Dmitri is to come to a belief that even after he is falsely convicted for the murder of his father, even in the face of prison and exile, he will achieve the destiny of a new man emerging from within, from the underground. This underground may be considered literally as the mines of Siberia or figuratively the underground where Christian faith has been pushed culturally by the modern nihilism:

“Brother, these last two months I’ve found in myself a new man. He was hidden in me, but would never have come to the surface, if it hadn’t been for this blow from heaven. If they drive God from the earth, we shall shelter Him underground… And then we men underground will sing from the bowels of the earth a glorious hymn to God, with whom is joy.”

The novel concludes with Alyosha and the boys of the town celebrating a future resurrection and the redemption of the name of Karamazov in the new men of Alyosha and Dmitri.

The new joy associated with the Karamazov family is the culmination of Dostoevsky’s project of overcoming nihilism. Dostoevsky’s work is thus shown to have no real conflict with that of Nietzsche’s. Both attack the same enemies. Both intend to reach and express a vision of life in which morality as a conventional system is overcome. Ultimately, both express the Übermensch. For Dostoevsky, the Übermensch is the one reaching towards the grand simplicity of Zosima. For Nietzsche, it is Zarathustra seeking eternity.

This Übermensch is to found a new kind of school in which philosophy, art, and morality are integrated in a struggle or agon towards a fulfilment of earthly life. In our writing, in our thought, in our building – it is time for that integration portrayed by both Nietzsche and Dostoevsky.

Chris Waldburger is a writer in Africa. He can be found at

8 Comments Add yours

  1. Eric says:

    Reblogged this on Calculus of Decay .


  2. Gnillik Yot says:

    Absolutely not.

    People like this author seem to think the point of Christianity is solely to combat the left and “egalitarianism”, ignoring the atheist right-wing elements which have historically been used to attack Christ from an elitist angle. Darwinism is an early example of this, which attacked Christians for our uplifting of the weak. The eugenics movement was started by the political right with the goal of combating egalitarianism. It was associated with people like H.L. Mencken and Margaret Sanger, the former an enemy of Creationism (he infamously covered the Scopes Monkey Trial) while the latter was a racist who wanted the “lesser races” to have less children so that the “beautiful, intelligent” could thrive. Sound familiar? It is from this despicable crowd that Nietzsche emerges, a man who believes physical beauty is more important than goodness, a man who believes the poor and the feeble should be trodden underfoot as they were in the time of the Roman Empire.

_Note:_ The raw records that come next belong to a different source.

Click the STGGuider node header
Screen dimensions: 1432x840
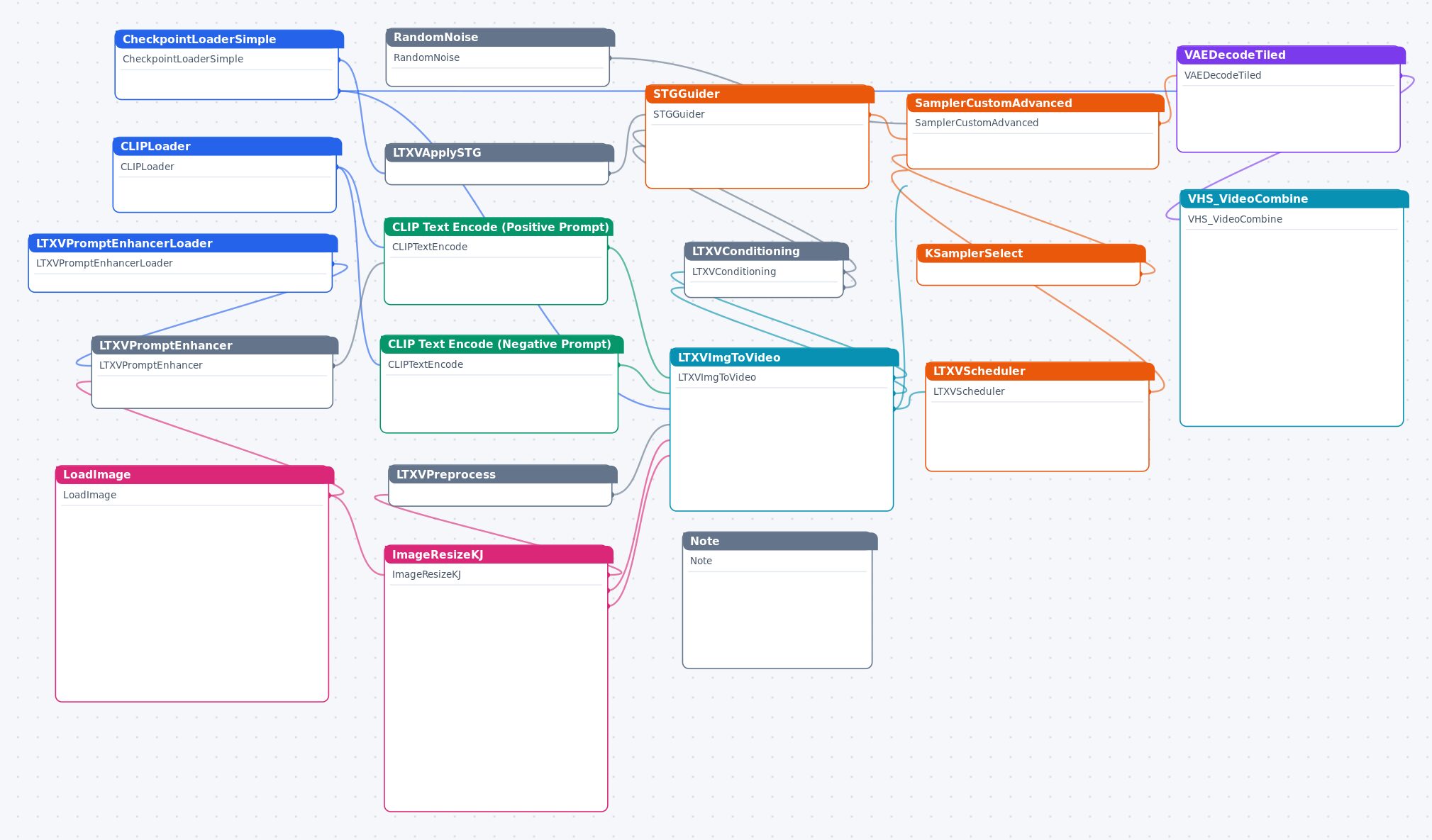pos(760,94)
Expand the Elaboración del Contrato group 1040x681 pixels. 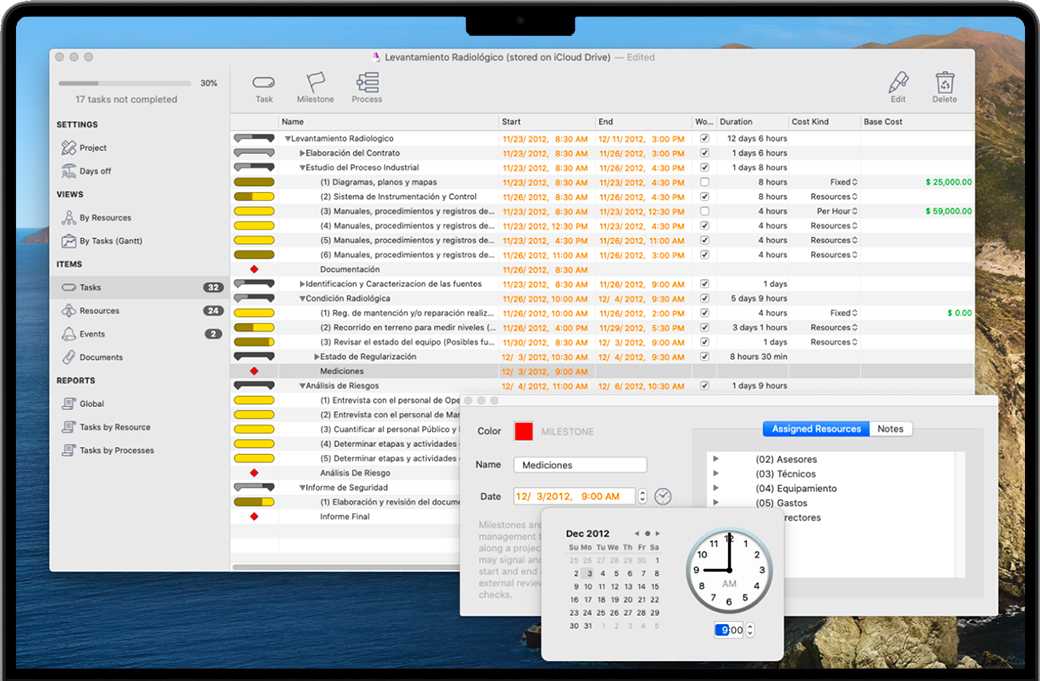click(x=303, y=153)

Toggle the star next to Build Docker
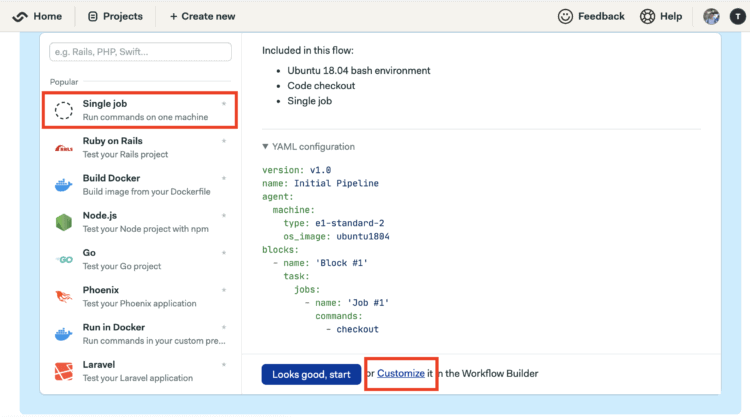(x=224, y=178)
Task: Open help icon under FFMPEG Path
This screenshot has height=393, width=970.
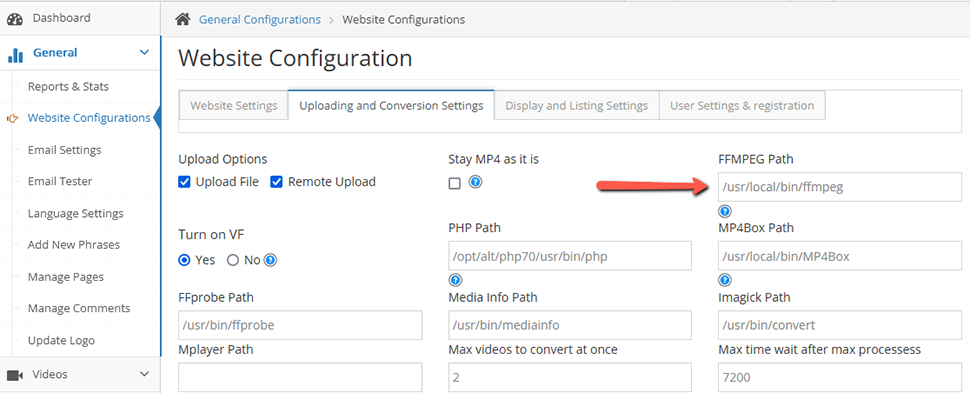Action: 725,211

    It is also from this anti-egalitarian crowd that the Satanist movement has its origins. Alistair Crowley, the occultist who called himself the Beast, was anti-egalitarian and was inspired by Nietzsche as well. Nowadays, Christians rightly worry about the left wing Satanic temple, but often they forget about the much older and more evil right-wing Church of Satan. The Order of 9 Angels is another right-wing satanic group that has recently begun to infiltrate right wing groups for recruitment purposes.

    Do not be fooled by those that claim the atheist anti-egalitarians are the natural allies of Christians. They are in fact our oldest enemy, much worse and more powerful than the perverted egalitarianism of the left we deal with today.

    Siding with them against the left is like if Boromir decided to side with Sauron against Golum.


    1. NIGEL is a TEAPOT says:

      Absolutely! the “right” is the devil’s intended army, always was.


  3. jdothandle says:

    Neetchee was rejected by women and therefore sought to become the ideal man in the woman’s eyes. That’s what you worship, not masculinity, not reality.


    1. NIGEL is a TEAPOT says:

      Won’t let me “like” comments, but you provide a partial take on nietzche. it’s more due to his lifelong sickliness.


  4. Michael says:

    The deeper one gets into (Orthodox) Christian life (of which “philosophical” writings are an important, but ultimately small part), the more the famous German incel becomes an object of pity or disinterest rather than a source of insight.